Bugün hâlâ Erzurum’da bir eve gitseniz, kışın karla örtülü günlerinde sobanın üzerinde közlenmiş kartol kokusu sizi karşılar. O koku, geçmişten bugüne uzanan bir hikâyeyi taşır.

Ama gelecek nesillerde “kartol” kelimesi ne kadar yaşayacak? Belki modernleşme ve şehirleşmeyle birlikte bu kelime yavaş yavaş kaybolacak. Yine de birileri, bir gün bir sofrada bu kelimeyi yeniden dile getirdiğinde, geçmişin hatıraları da canlanacak.

Belki de Ayşe gibi gençler, bu kelimeyi gururla taşıyarak, kültürel hafızayı geleceğe aktaracak. Çünkü bazen bir kelime, binlerce sayfalık tarih kitabından daha çok şey anlatır.

---

[ B ][ b ][ color=navy ]Sonuç: Bir Sebzenin Adında Saklı Hikâyeler[ /color ][ /b ][ /B ]

Sevgili dostlar, işte bir patatesin adı üzerinden bile hayatın farklı yönlerini görebiliyoruz. Erkekler stratejik ve çözüm odaklı düşünerek “adı değil, işlevi önemli” derken; kadınlar empatik ve ilişkisel yaklaşarak “adı, kimliği ve anısı var” diyebiliyorlar.

“Patates mi dersin, kartol mu?” sorusu aslında sadece dilin değil, duyguların ve kimliğin sorusu oluyor.
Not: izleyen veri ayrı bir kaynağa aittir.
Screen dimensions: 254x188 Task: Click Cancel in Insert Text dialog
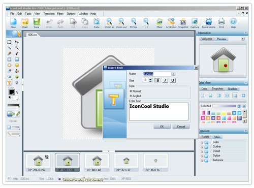coord(181,127)
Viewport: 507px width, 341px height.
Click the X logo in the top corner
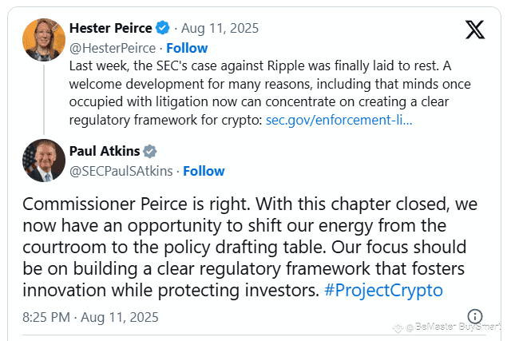475,30
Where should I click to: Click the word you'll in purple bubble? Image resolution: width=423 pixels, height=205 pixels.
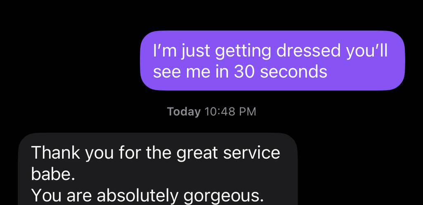(x=367, y=50)
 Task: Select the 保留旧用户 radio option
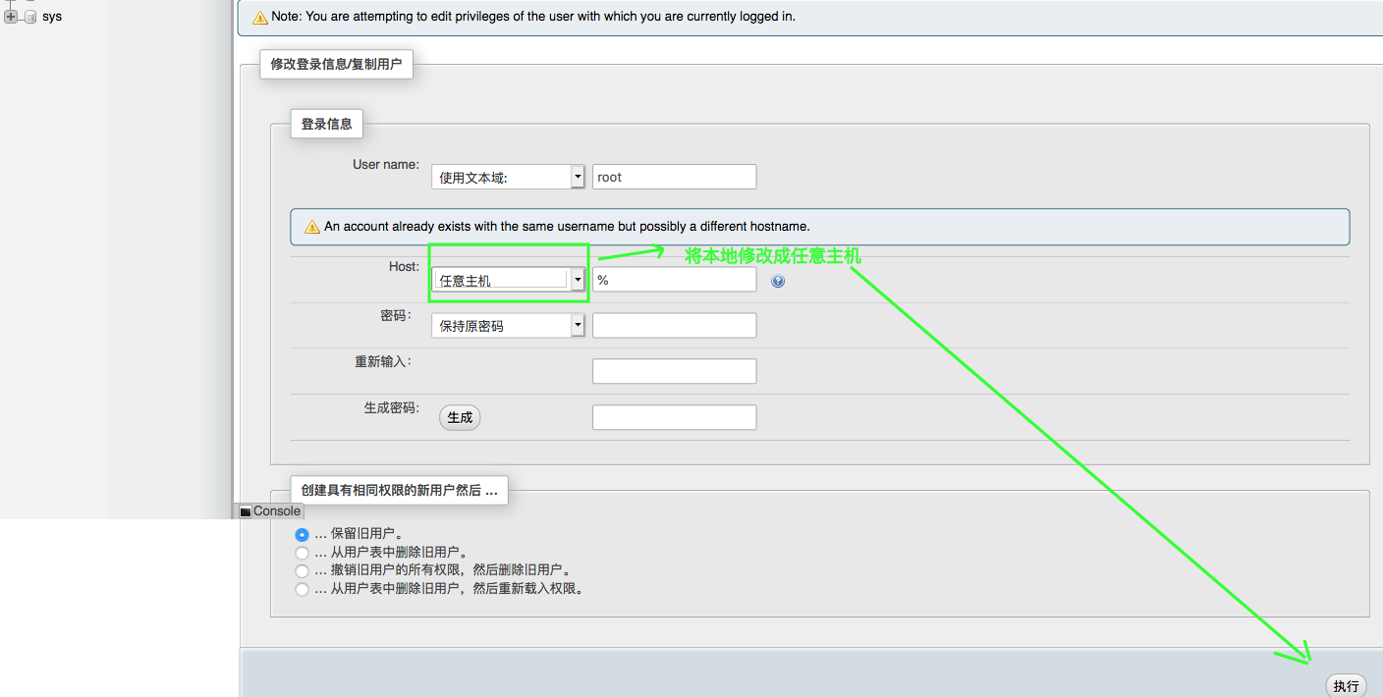pos(303,532)
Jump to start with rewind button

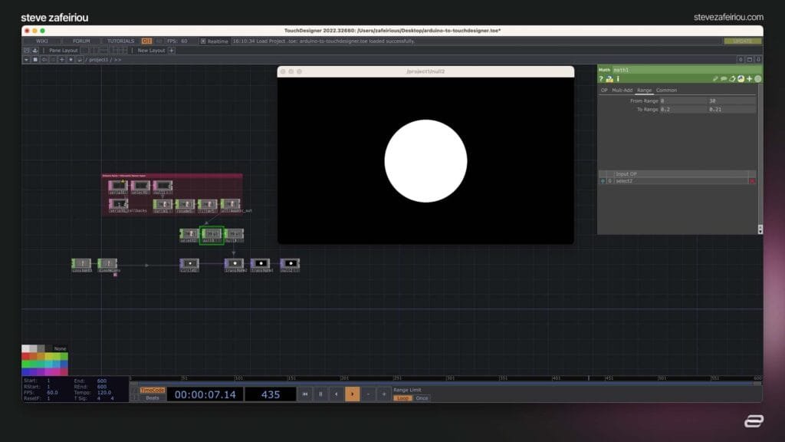coord(304,394)
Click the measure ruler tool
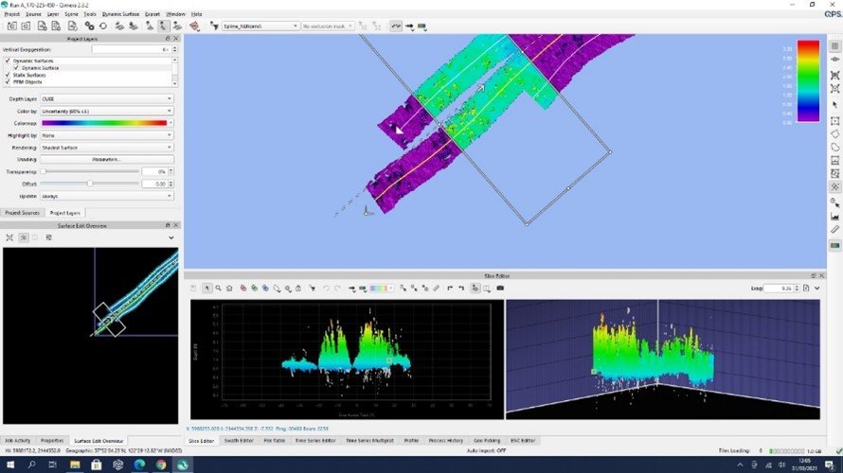 click(x=834, y=229)
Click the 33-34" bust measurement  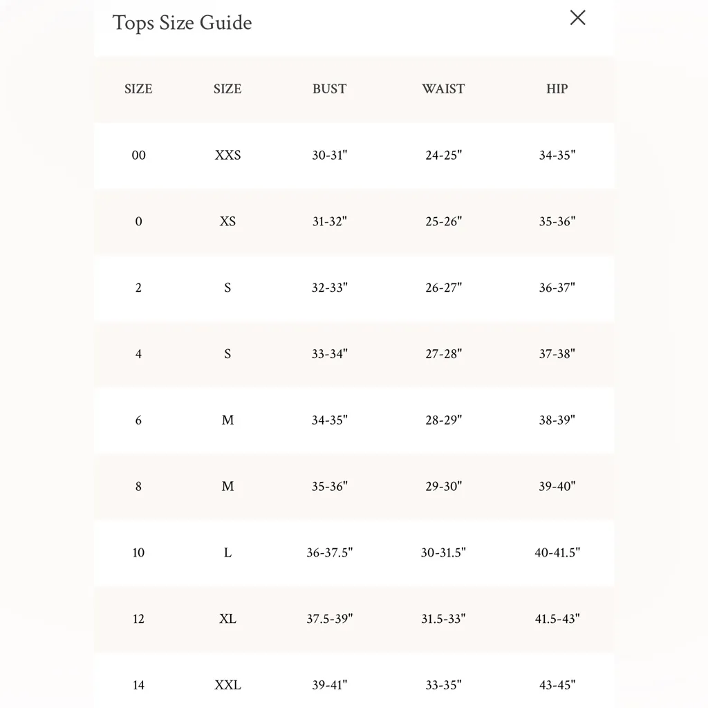[x=329, y=353]
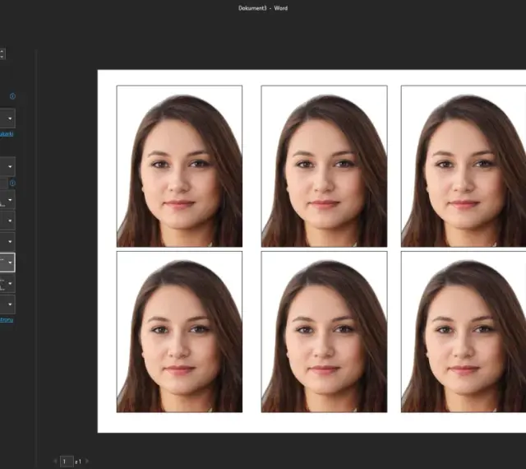
Task: Open the one-sided printing dropdown
Action: coord(7,200)
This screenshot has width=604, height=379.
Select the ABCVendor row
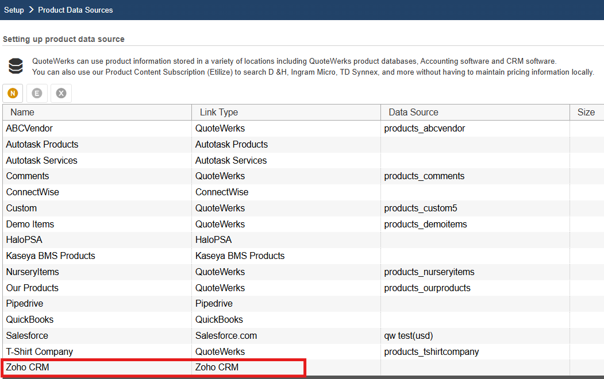[x=29, y=129]
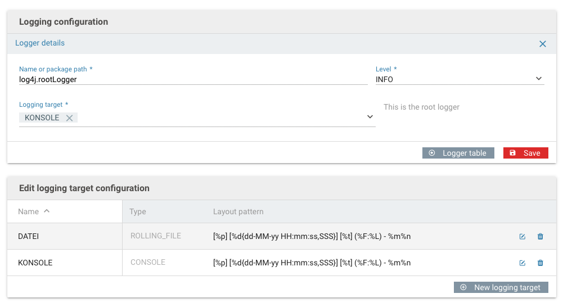The width and height of the screenshot is (563, 307).
Task: Edit the DATEI logging target
Action: pos(523,236)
Erzurumlu bir çocuk için o kelime annesinin ellerinden, babasının öğütlerinden ve kardeşinin gururundan süzülüp geliyor.

Şimdi sizlere soruyorum: Sizin yörelerinizde de böyle kelimeler var mı? Bir yiyeceğin, bir eşyanın ya da bir olayın adı üzerinden hatıralarınız canlanıyor mu? Gelin, bu başlıkta paylaşalım; belki hepimizin geçmişinde saklı olan kelimelerle kocaman bir kültür haritası çıkarırız.

---

Bu hikâyeyi 800 kelimenin üzerinde kurguladım. İstersen yöresel yemekler üzerinden Erzurum’un başka sözcüklerine de açılabilirim. Diler misin ki bu başlığı daha da zenginleştireyim?